Dusenbery describes similar stories from patients who discovered bringing their husband, boyfriend, or father with them to appointments resulted in their symptoms being taken more seriously. As much as these patients find it frustrating and infantilizing to need a male presence in the exam room, they are doing whatever is necessary to get help in a system with terrifyingly little accountability.

The medical profession encourages individual doctors to see themselves as infallible. After all, how many of us have gone back to a physician (or physicians) who didn’t believe us after finally getting an accurate diagnosis? There currently is little to no accountability for misdiagnoses despite medical error being the third leading cause of death in the United States.

As someone who was repeatedly misdiagnosed in my teens and 20s, I certainly know I do not have the energy and money to go find them all and force them to reckon with the harm they’ve done. In this, I’m a fairly typical chronically ill patient: I’m mentally and emotionally fatigued, low-income, and physically exhausted just trying to do life. I rely on the medical profession to handle their business—what choice do I have?

Dusenbery urges us to make as much noise as possible about the myriad inequities in the system. She also makes suggestions that could change the future of care for those with the most often missed and misdiagnosed illness.

One possible solution is to establish “autoimmune centers, like heart and cancer centers, where patients with a suspected autoimmune disease could be diagnosed by an expert.” Currently, the quarter of American women suffering from an autoimmune disease don’t have an immediately obvious specialist to see; there simply aren’t RA and MS doctors like there are oncologists for cancer.

We also have to do something about diagnosing the rare diseases affecting 30 million people in the United States. Unsurprisingly, there’s an additional diagnostic delay for women with a rare illness beyond the average four primary care doctors and four specialists (typically over the course of seven years). And that’s just to get a possible name for what they might be suffering from. “Given women’s vulnerability to a psychogenic misdiagnosis [being told it’s ‘all in your head’], it is perhaps not surprising that women reported significantly longer diagnostic delays than men,” writes Dusenbery.
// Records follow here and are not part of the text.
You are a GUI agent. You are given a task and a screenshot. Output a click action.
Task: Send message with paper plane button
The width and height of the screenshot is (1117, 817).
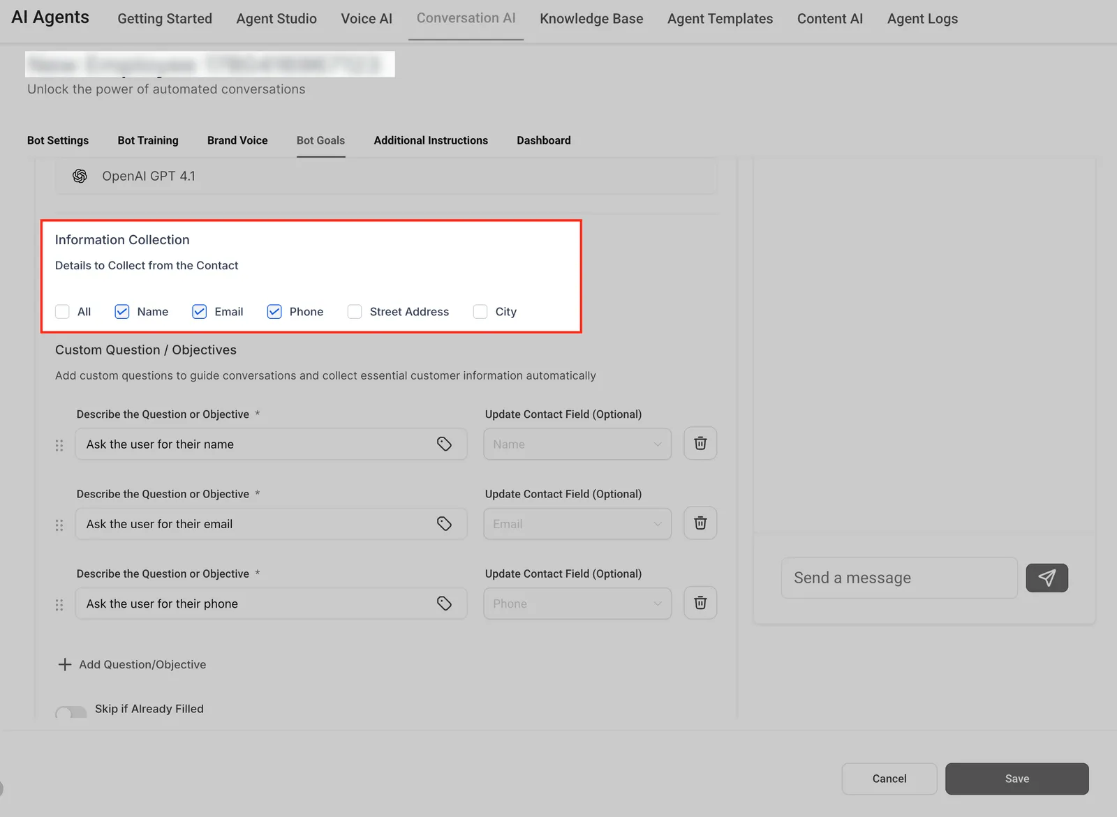[x=1046, y=578]
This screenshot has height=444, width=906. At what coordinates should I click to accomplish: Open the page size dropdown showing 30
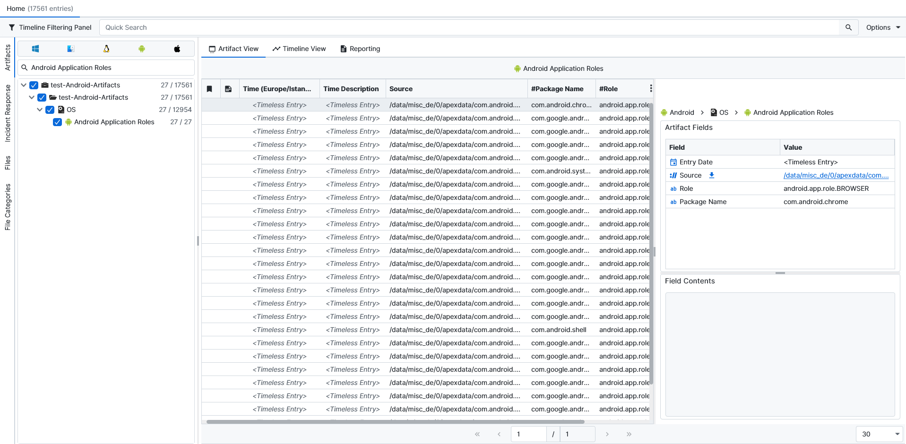click(880, 434)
Despite modest changes being imposed here and there, Doing Harm methodically and thoroughly lays out an indictment of the medical systems that still largely discount the experiences of women both individually and collectively. And it truly is all women. “Our intersecting identities may make the particular stereotypes that hurt us different—in some cases, even diametrically opposed,” she writes, “and yet somehow we so often end up in a similar place: fighting to have our reports of our systems trusted and taken seriously …. All women, then, have a vested interest in seeing medicine finally explain the many ‘medically unexplained’ syndromes that disproportionately affect women.”

Dusenbery calls for “allies within medicine who have an alchemist’s power to turn patient anecdotes into scientific research” and more exploration and critical analysis of women’s bodies—the full spectrum of those who identify as women.

Further, we all must demand our physicians and other caregivers be cognizant of gender disparities. When handed a new prescription, ask whether or not it has been tested on women to determine dosage differences and possible side effects. And, importantly, know that when you are feeling dismissed in the exam room you are not alone; you are on that table with literally tens of millions of women who are with you as you challenge the sexism you’re facing.

Ultimately, Doing Harm demands nothing short of system-wide change, starting with a call to providers at the most basic level: “It is up to the medical community to earn back women’s trust. And some of the changes needed are big systemic ones, ones that are difficult to implement and will no doubt take time, but there is one that is simple and can be accomplished tomorrow: Listen to women. Trust us when we say we’re sick. Start there, and you’ll find we have a lot of knowledge to share.”